Слепой сделал шаг. Палка ударила в пустоту. Он сделал второй шаг, все еще держась за плечо Прохора, но кузнец вдруг резко, со всхлипом, отстранился и толкнул его в грудь. Не сильно, но достаточно.

Ермолай не закричал. Он только страшно, утробно выдохнул, взмахнув руками, как подбитая птица, и рухнул в темноту. Послышался глухой удар тела о землю, треск корней и лязг зубов.

Прохор, рыдая в голос, упал на колени у края ямы.
— Прости, Ермолай, прости, Христа ради! — шептал он, заглядывая в черный провал. — Ты сам… ты сам заставил! Не для себя прошу — для дитя нерожденного!

Снизу не доносилось ни стона, ни звука. Прохор ждал минуту, пять, десять. Тишина. Только ветер шумит в сухих ветвях ветлы, да ухает вдалеке выпь, словно смеется над человеческим горем. Он сделал самое страшное — оставил человека умирать. Кузнец поднялся с колен и, не чуя под собой ног, побрел прочь, в сырую мартовскую ночь, в никуда. Заболотье осталось за спиной навсегда.

Глава 5. Шипение в трясине

Утро наступило серое и мглистое. Петька Рябой, гонимый любопытством и смутным предчувствием беды, первым прибежал к избе Ермолая. Дверь была распахнута настежь. Внутри — никого. Пустая лежанка, остывшая печь и следы на влажной земле у крыльца — один большой, грузный, другой — легкий, с ямкой от палки. Следы вели к старой ветле.

У ямы уже собралась вся деревня. Стояли молча, глядя вниз. Аксинья, прижимая к груди костлявые руки, тряслась в беззвучном плаче. Старики сняли шапки. На дне ямы, на смрадной куче прелых листьев и черной воды, лежал изодранный, окровавленный полушубок Ермолая. Рядом валялась его солдатская шапка. Но тела не было.

— Ушел? — прошептал кто-то. — Не мог он уйти. Яма глубокая, а колья вон, глядите, кровью обмазаны.

И тут Петька, который лег на живот и свесился вниз, рискуя сорваться, заметил это. На трухлявом пне, торчащем из стенки ямы, в лужице темной, запекшейся крови лежал он. Змеиный выползок. Длинный, полупрозрачный, с тусклым перламутровым отливом, выползок крупной гадюки. Он был сжат в кулак, словно трофей, но сам кулак исчез, растворился в гнилой листве.

— Глядите… — голос у Петьки сорвался на визг. — Это ж он… Ермолай… Он шкуру сменил!

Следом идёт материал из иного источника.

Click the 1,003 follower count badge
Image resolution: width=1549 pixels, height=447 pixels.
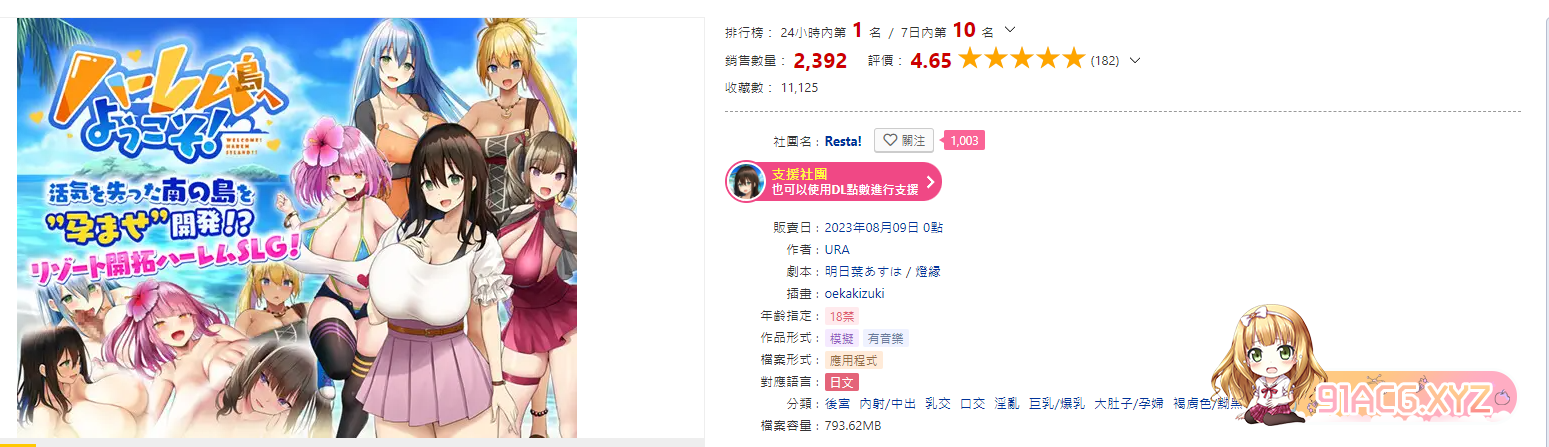click(963, 141)
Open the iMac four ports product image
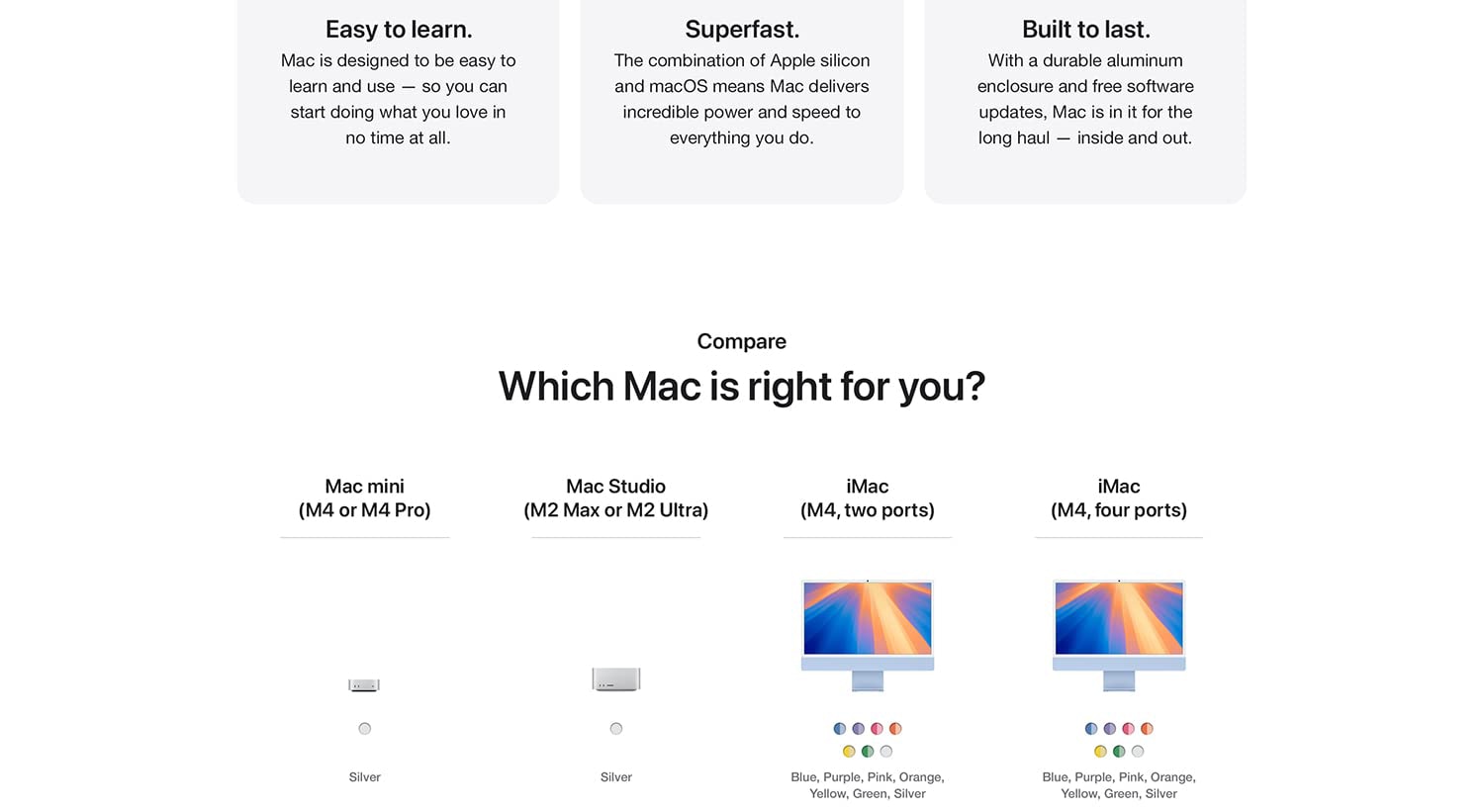The height and width of the screenshot is (812, 1484). pos(1119,634)
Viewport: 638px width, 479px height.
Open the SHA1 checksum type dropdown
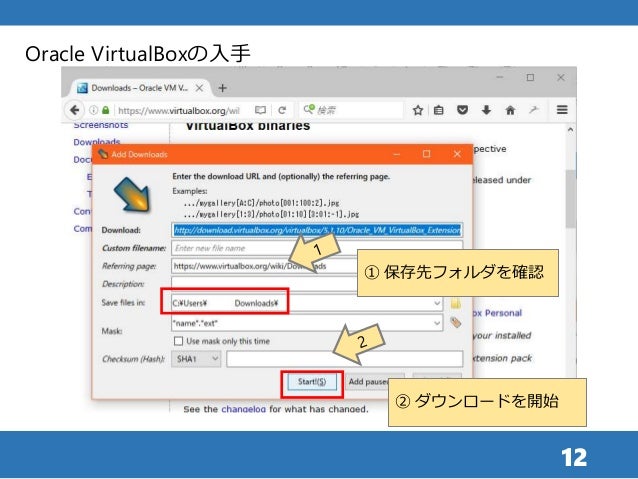pyautogui.click(x=196, y=359)
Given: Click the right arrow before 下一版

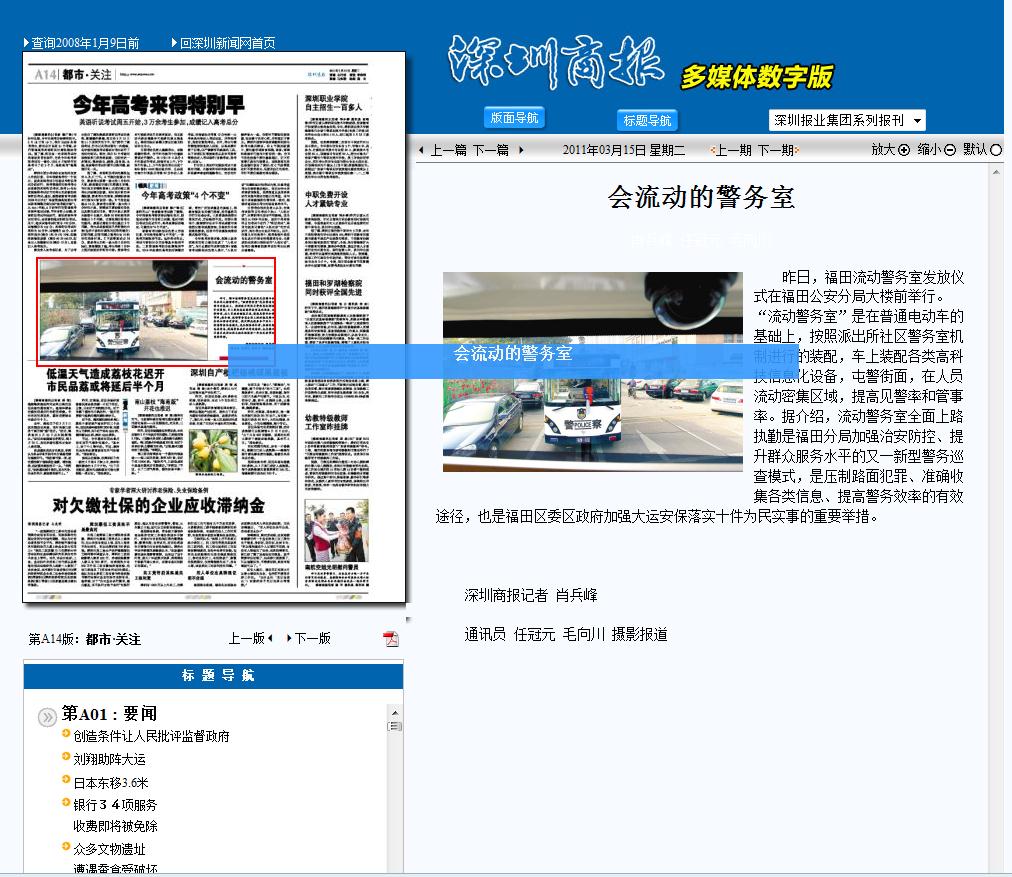Looking at the screenshot, I should point(289,638).
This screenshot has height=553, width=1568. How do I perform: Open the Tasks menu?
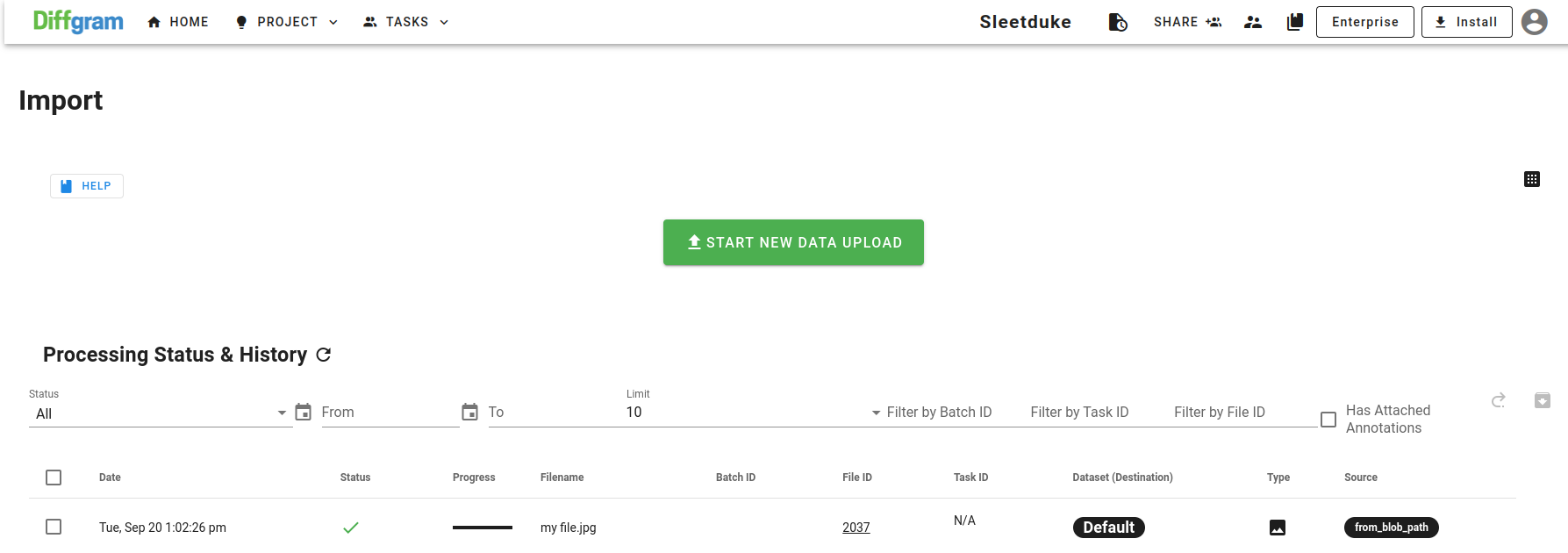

Толпа ахнула и отшатнулась. Древний, языческий ужас плеснул в лица. Слепой, который видел сквозь землю, который чуял гнилой хлеб и слышал стоны чужих душ, — разве мог он быть простым человеком? Он оборотился гадом. Уполз через коряги, через болотные норы, чтобы и дальше шипеть, доносить и наводить порчу.

В тот же день хлеб в домах начал горчить.

Это не было бредом. Аксинья разломила свою последнюю пайку и, надкусив, выплюнула — тесто отдавало полынью и чем-то затхлым, змеиным. То же случилось у Петькиной тетки, у старика Силантия, у всех. Даже вода в колодце у дома Ермолая стала отдавать тиной и чешуей. Деревня замерла в немой, парализующей панике. Люди боялись выходить на улицу после заката, боялись смотреть на болото, откуда по ночам, как им казалось, доносится тонкий, свистящий шепот.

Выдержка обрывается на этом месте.